Summer is upon us. Along with the return of heat and humidity comes a collaboration between CHAGEE(霸王茶姬) and Chinese children’s-book illustrator Cai Gao (蔡皋). It centres on a trio of new drinks for the brand’s sparkling range. Each is a summer fruit flavour: peach, green plum and yuzu. Those sparkling drinks take their inspiration – Peach Blossom Spring, Green Plum Jasmine and Forest Yuzu – from the illustrator’s style.
That style draws on traditional Chinese aesthetics. She’s handy with an ink brush and puts it to work depicting folk stories and scenes of rural life – work that’s won her the most prestigious international award in illustration, the Hans Christian Andersen Award, and a position as the first Chinese person to claim it.
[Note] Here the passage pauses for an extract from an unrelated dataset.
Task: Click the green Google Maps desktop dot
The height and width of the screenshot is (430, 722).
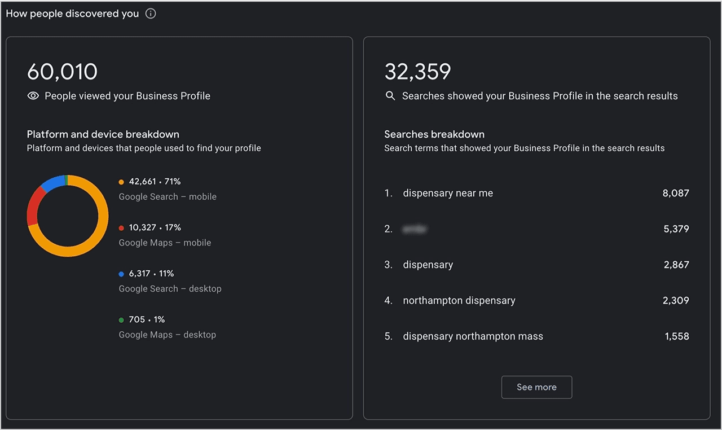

The collaboration also involves mini-programs, merch, and offline activation
No doubt that’s a high profile to tie to the brand. CHAGEE do the visual work across cups, merchandise and other packaging. Then – in a move we’ve seen used to great success by Molly Tea (茉莉茶) recently – CHAGEE extend the collaboration into a WeChat mini-program with a bubble-popping game as an avenue to win discounts on the drinks and merch.




CHAGEE has given the collaboration a physical home too. A themed pop-up store in Changsha features reading areas stocked with Cai’s books, drawing activities and immersive installations that recreate the bucolic worlds of her illustrations.
The Dao view: CHAGEE x Cai Gao is a heady mix of nostalgia and guochao

This collaboration is aimed right at Chinese people’s hearts, and in this case, there are two arrows to cupid’s bow. Nostalgia is one. The long-used – and potent – deployment taps into childhood memories with Cai Gao’s work. For many young people who’ve migrated to heaving cities for work, the rural connection may also hit home.
But guochao – pride in traditional Chinese aesthetic – is at work here too. It’s becoming a very marketable tool. Even overseas brands are getting involved. None of this is particularly new, except for the fact it’s a tea brand doing it. Collaboration in this market usually involves anime characters or cuddly toys. A taste of rural melancholy is a pleasant change.